Older Girl wanted to go with Janie this morning at 7am to get her car registered. Uh, DMVs aren't open on Saturdays at 8am, my dear. I have no idea where she was really going to go. But needless to say, that excursion was kaboshed.

While all of this is going on, I'm also starting to hear stories about homework due dates being cancelled by the teacher. This has happened 3 times. So I plan to meet with Older Girl's counselor at school to check in on her performance status. I'm just not getting a straight answer from her and I cannot trust that three teachers would assign projects and then say, "Oh never mind, they're not due."

I know that I'm gullible, but really now.
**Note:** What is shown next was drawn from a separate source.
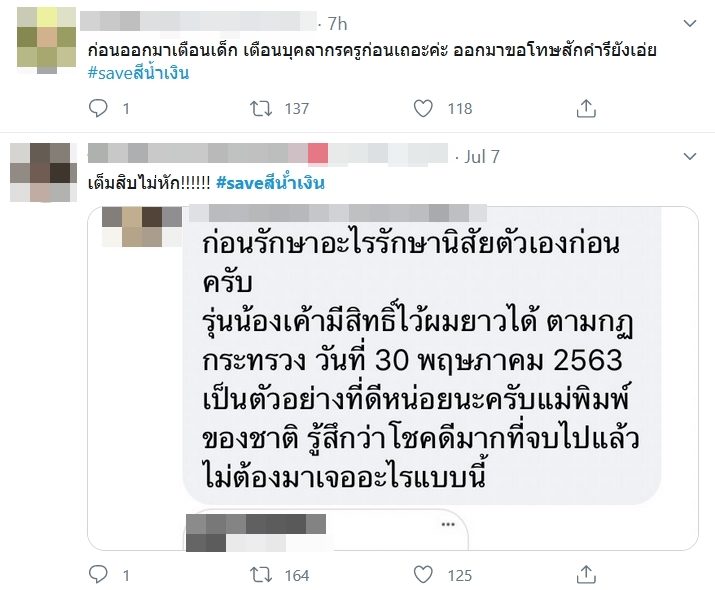Reply to the Jul 7 tweet

click(98, 574)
This is all taking me back to when my sales reps used to lie about being out in the field making sales calls. My gut told me that they were lying to my face but the only way to prove it was to go out in to the field and track them down. The truth about where one is or what one has done can be very squishy. Although I expected her to stretch the limits a bit, I told her that my one Zero Tolerance issue is lying.

I can't prove that she has lied to me...yet...but it's not looking good. And I am deeply disturbed by the pregnancy test issue, although I can't explain why. It's purely emotional.

I'm grateful for this exposure and lesson in managing (or not) a teenager. It's really opened my eyes to what's in the future for us after we adopt.

I will need to learn to accept betrayal and not grow resentful.
I will need to learn how to gauge behavior better.
I will need to learn how to foster an open discussion atmosphere so that they talk openly with me.
I will need to learn how and when to punish.
I will need to learn to feel more confident in being strict and setting up boundaries.

I have a long way to go before I'm any good at parenting a teenager. In the meantime, I'm concerned about Older Girl and her sudden transformation. It's as though she's emotionally stiff-arming me...and that's not her normal self.

This may require another dose of Botox.